I have a data set about all the counties in Minnesota, and one of the columns is its shape. For each county it looks something like this:
For Aitkin County:
<Polygon><outerBoundaryIs><LinearRing><coordinates>-93.051956,46.15767700000001,0 -93.434006,46.15313,0 -93.43261,46.240253,0 -93.80480900000001,46.23817100000001,0 -93.80933400000001,46.580681,0 -93.77426199999999,46.59050400000001,0 -93.77412400000001,46.802605,0 -93.77500100000002,47.030445,0 -93.058258,47.022362,0 -93.05964600000001,46.766071,0 -93.05208600000002,46.417576,0 -93.051956,46.15767700000001,0</coordinates></LinearRing></outerBoundaryIs></Polygon>
I'm fairly new to R and know nothing about Google API, HTML, etc. I'm trying to use the ggplot2 and maps packages to create an intensity map for various aspects of all the counties in Minnesota. Is there a way to use these coordinates as they are to make a layer of counties, or do I need to do something else?

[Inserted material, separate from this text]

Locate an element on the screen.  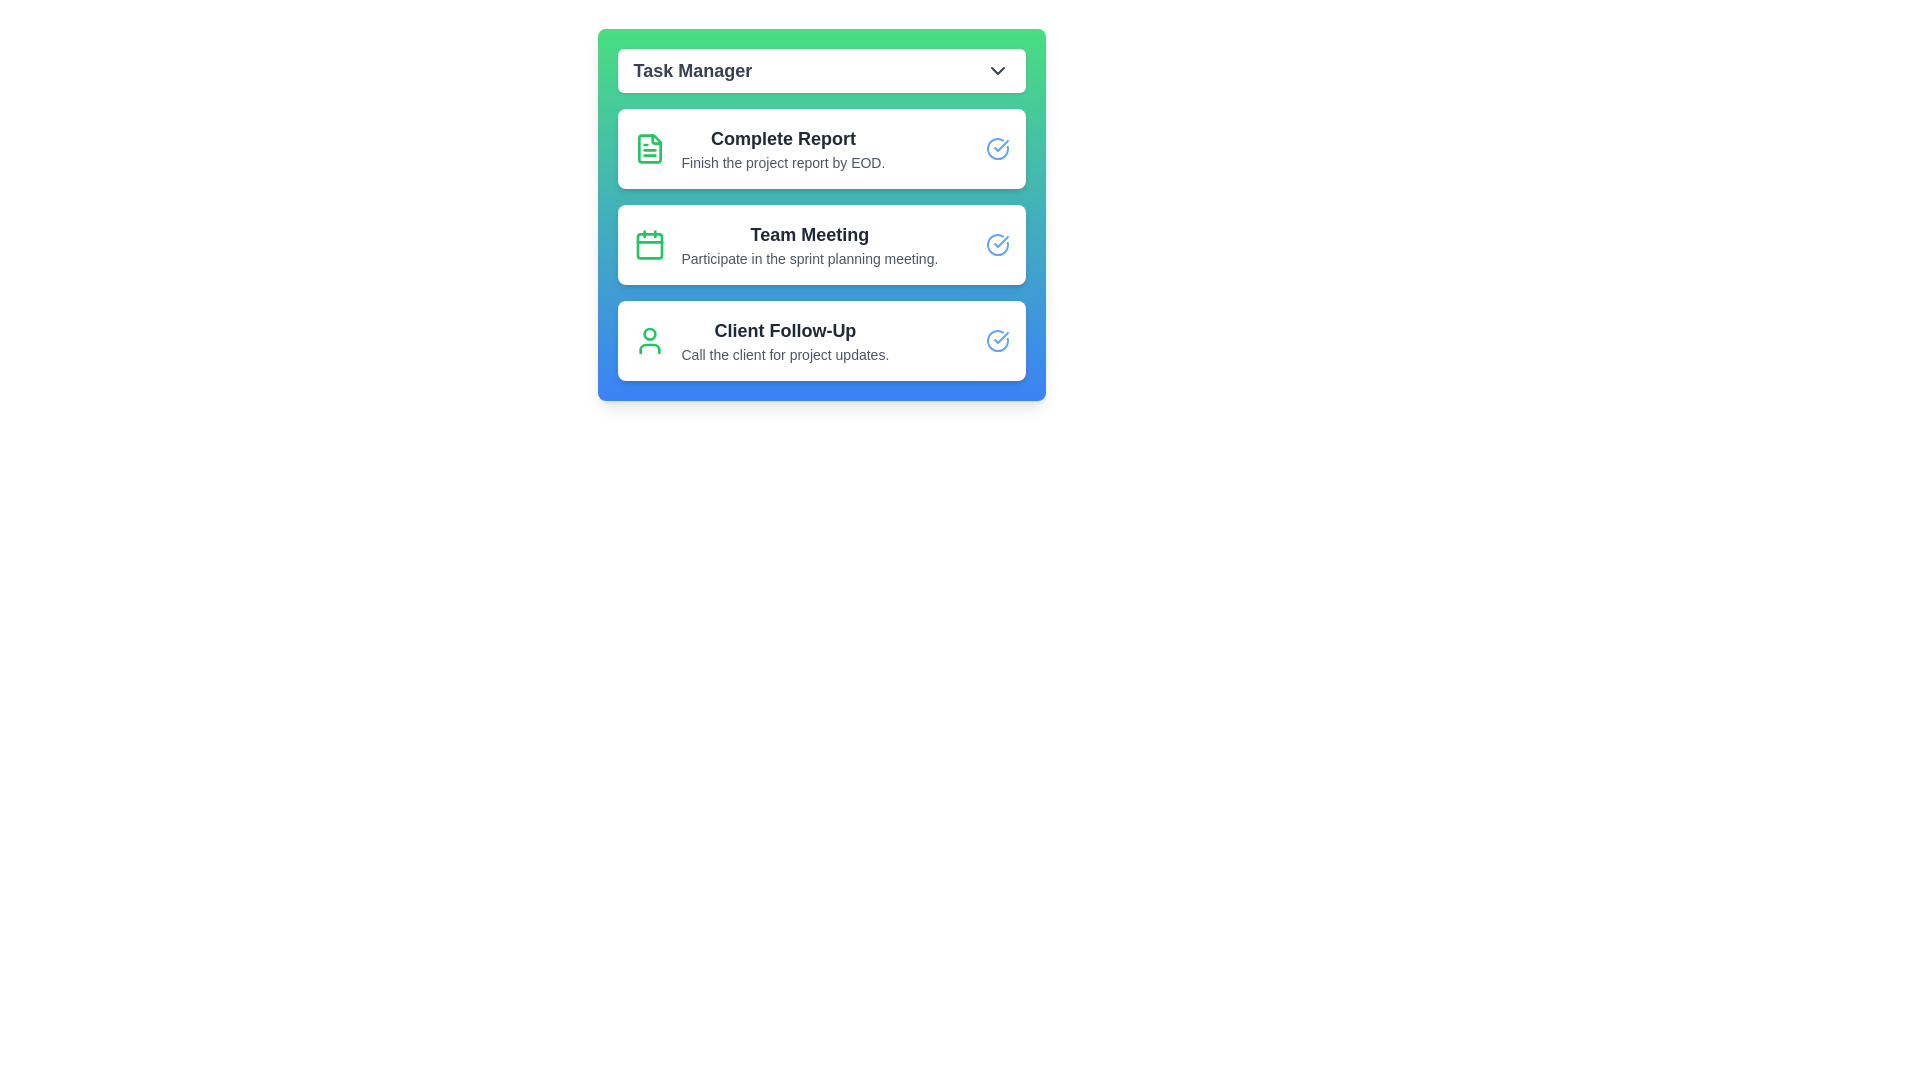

Here's the code I have so far:
Map of MN:
library(maps)
library(ggplot2)
all_states <- map_data("state")
mn<-subset(all_states, region %in% c("minnesota"))
p<-ggplot()
p<-p+geom_polygon(data=mn, aes(x=long, y=lat, group=group), colour="black", fill="white")
p
And my plan is to modify the following to apply to each county, once I get those polygons:
dataset <- data.frame(region=states,val=runif(49, 0,1))
us_state_map <- map_data('state')
map_data <- merge(us_state_map, dataset, by='region', all=T)
map_data <- map_data[order(map_data$order), ]
(qplot(long, lat, data=map_data, geom="polygon", group=group, fill=val)
+ theme_bw() + labs(x="", y="", fill="")
+ scale_fill_gradient(low='#EEEEEE', high='darkgreen')
+ opts(title="Title",
legend.position="bottom", legend.direction="horizontal"))
Any suggestions would be greatly appreciated!